Jurors received the complex case the afternoon of March 11 after hearing eight weeks of testimony from more than 40 witnesses and receiving scores of documents, including incriminating memos drafted by Fawell himself.

“We did the best we could,” Fawell’s defense attorney, Ed Genson, said as he and his client left the Dirksen Federal Building. “This is the system, we’re going to appeal it, and hopefully there’ll be another day.”

Prosecutors and CFR’s defense attorney, Thomas Breen, quickly agreed to a tentative forfeiture deal, approved by Pallmeyer, under which the campaign organization will pay $750,000 for both defendants from $1 million in frozen campaign funds. Breen said Ryan had given him the go-ahead in a brief phone conversation, and he did not plan to appeal the conviction.

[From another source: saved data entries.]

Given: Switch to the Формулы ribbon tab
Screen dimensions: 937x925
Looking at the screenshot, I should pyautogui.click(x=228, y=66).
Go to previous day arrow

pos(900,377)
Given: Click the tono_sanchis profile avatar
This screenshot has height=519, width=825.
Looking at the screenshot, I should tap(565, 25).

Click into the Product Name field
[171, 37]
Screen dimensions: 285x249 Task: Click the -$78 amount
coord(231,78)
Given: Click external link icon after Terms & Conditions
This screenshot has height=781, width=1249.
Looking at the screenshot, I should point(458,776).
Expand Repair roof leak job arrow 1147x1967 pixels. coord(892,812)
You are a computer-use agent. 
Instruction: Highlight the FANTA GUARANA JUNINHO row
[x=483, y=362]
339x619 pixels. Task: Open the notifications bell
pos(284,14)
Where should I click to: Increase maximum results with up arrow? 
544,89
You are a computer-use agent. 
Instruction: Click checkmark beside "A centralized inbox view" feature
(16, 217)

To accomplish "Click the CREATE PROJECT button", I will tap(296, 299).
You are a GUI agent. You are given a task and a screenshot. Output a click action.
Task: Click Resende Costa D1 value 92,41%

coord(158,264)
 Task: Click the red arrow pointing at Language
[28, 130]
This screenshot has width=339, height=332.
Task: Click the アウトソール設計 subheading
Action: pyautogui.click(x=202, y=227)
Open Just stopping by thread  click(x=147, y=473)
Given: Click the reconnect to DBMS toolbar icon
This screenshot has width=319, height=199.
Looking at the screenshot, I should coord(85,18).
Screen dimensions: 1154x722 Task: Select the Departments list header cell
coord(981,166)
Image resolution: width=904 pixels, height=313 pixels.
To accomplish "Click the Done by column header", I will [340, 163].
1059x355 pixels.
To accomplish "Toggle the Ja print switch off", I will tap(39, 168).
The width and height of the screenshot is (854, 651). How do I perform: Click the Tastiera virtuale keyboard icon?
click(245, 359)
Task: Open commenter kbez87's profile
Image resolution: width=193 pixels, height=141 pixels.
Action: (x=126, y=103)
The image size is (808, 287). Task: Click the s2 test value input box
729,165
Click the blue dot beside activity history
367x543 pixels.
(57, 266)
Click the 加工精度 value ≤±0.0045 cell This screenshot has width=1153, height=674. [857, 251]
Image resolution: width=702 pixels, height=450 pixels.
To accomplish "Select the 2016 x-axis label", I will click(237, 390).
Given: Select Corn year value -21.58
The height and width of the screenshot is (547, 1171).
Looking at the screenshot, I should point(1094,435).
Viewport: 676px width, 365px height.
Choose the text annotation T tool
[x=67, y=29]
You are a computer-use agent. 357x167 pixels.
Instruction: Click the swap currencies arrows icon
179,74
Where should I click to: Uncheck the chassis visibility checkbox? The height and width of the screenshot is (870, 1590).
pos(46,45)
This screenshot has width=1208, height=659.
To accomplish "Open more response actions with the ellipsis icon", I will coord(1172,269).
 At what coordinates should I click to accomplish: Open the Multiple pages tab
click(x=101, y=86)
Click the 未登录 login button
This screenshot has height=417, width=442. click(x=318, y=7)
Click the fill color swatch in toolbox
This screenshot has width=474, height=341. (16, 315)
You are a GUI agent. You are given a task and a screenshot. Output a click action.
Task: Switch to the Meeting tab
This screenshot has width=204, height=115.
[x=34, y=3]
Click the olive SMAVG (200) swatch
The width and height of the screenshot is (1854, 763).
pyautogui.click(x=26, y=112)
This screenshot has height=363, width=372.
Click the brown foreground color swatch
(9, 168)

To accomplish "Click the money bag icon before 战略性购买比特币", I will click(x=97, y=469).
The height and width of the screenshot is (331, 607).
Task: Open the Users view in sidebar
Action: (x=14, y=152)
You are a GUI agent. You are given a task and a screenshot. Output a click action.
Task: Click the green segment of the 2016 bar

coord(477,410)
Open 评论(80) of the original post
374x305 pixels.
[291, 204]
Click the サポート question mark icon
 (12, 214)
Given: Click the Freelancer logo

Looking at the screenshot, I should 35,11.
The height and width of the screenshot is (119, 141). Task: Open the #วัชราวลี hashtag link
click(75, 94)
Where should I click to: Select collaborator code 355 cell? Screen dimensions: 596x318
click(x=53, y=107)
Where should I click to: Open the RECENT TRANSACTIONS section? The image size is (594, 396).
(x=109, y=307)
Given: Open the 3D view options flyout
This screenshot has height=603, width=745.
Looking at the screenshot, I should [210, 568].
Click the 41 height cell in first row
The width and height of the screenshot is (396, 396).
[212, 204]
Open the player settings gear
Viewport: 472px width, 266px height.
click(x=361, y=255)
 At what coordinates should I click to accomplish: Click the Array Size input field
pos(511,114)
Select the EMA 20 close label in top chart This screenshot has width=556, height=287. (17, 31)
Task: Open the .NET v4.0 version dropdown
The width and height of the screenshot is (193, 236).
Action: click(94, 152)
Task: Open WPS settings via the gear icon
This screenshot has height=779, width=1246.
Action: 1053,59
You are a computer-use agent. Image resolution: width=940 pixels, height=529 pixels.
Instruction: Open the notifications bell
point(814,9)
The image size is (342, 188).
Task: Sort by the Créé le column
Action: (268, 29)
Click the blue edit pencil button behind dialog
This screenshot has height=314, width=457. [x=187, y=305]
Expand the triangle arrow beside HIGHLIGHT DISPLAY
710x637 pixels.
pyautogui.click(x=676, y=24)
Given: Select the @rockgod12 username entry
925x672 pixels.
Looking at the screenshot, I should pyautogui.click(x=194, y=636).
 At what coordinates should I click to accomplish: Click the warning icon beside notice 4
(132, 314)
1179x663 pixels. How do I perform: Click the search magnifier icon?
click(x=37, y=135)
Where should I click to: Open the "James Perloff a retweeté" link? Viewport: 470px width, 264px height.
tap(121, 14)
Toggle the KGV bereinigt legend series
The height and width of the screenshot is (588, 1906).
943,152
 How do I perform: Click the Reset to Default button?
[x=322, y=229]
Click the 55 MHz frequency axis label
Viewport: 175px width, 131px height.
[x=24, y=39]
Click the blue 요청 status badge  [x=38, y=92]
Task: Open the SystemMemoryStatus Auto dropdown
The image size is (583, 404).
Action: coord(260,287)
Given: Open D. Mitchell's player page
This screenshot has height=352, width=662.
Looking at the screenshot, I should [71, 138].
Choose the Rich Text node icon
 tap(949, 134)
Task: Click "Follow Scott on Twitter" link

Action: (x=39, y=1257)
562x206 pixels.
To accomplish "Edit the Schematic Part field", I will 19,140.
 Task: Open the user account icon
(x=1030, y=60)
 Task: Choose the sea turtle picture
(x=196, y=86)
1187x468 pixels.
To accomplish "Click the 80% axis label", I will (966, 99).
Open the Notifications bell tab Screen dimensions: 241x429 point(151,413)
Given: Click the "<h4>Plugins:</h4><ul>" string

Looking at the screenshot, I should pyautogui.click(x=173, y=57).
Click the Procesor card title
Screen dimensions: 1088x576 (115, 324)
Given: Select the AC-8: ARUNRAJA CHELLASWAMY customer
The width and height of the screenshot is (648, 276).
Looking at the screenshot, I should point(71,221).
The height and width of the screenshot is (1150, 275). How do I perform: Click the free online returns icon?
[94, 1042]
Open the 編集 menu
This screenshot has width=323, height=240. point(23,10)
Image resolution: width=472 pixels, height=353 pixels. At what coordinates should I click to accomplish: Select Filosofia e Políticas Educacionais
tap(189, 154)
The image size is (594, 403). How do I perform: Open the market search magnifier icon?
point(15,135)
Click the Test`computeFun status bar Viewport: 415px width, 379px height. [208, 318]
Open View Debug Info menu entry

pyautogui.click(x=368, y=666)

“It was my instruction from day one that if a jury or others felt that Citizens For Ryan owed money to the state of Illinois ... that we would gladly reimburse anybody who may have been harmed,” Breen said. “It was never the intention of the committee itself to take anything away that rightfully belongs to the people of the state of Illinois.”

Prosecutors said Fawell was ruthless in using taxpayer resources, then tried to cover up his activities by ordering the destruction of documents that federal agents were seeking and lying to a grand jury. Fawell did not testify during his trial.

“We think the verdict by the jury sends a clear message that such corruption and obstruction of justice should not be tolerated and will not be tolerated and will be prosecuted,” Fitzgerald, the U.S. attorney, said at a news conference.

He declined to say whether Ryan is the government’s next target in its ongoing “Operation Safe Road” case, which has netted 55 convictions stemming from corruption in the secretary of state’s office under Ryan.

Ryan was implicated in the Fawell trial, perhaps most notably in testimony from his former scheduler, William Mack. Mack claimed Ryan was present in September 1998 as Fawell ordered the removal of CFR material illegally housed at Ryan’s secretary of state offices in the James R. Thompson Center.

“We’re not commenting on any individuals who are not on trial. The case is not over; we still have an indictment to be tried in September,” Fitzgerald said, referring to corruption charges pending against longtime Ryan friend Larry Warner, who allegedly fixed secretary of state contracts and leases. “The investigation continues.”

Fitzgerald also wouldn’t say what kind of a jail sentence the government will seek for Fawell. The racketeering conviction alone could bring a maximum of 20 years in prison, according to a news release issued upon Fawell’s indictment last year.

“We’re talking years, not months,” Fitzgerald said.

Assistant U.S. attorney Patrick Collins, the lead prosecutor in the case, said the government will not ask for fines beyond the forfeiture amount.

As for CFR, which Ryan started in the mid-1970s as his political apparatus, it’s basically “an indigent entity” with less than $22,000 in the bank, Breen said. The $250,000 that may be left over from the forfeiture deal is expected to go toward the organization’s legal bills, a legitimate use, prosecutors said.

Ryan, who chose not to seek a second term as governor, could not be reached for comment.

Democratic Gov. Rod Blagojevich ran on a reform platform largely directed at Ryan’s scandals. In Springfield, he told reporters that the Fawell verdict underscores the continuing need for an ethics overhaul in Illinois.

“Now more than ever we need to regain the confidence and faith and trust of the people, and this verdict is another reminder about the urgency to do that,” Blagojevich said.

Breen predicted federal prosecutors have already scared the political community into changing the gray areas of their behavior.

“I think everybody should beware that reform may be coming by way of criminal indictment,” he said.

Told of the remark, Fitzgerald replied: “(The Fawell case) was not political reform, it was prosecuting a crime. If that leads to political reform, that’s a great thing. But we shouldn’t dress it up as being something other than what it was - people committed a crime and got caught.”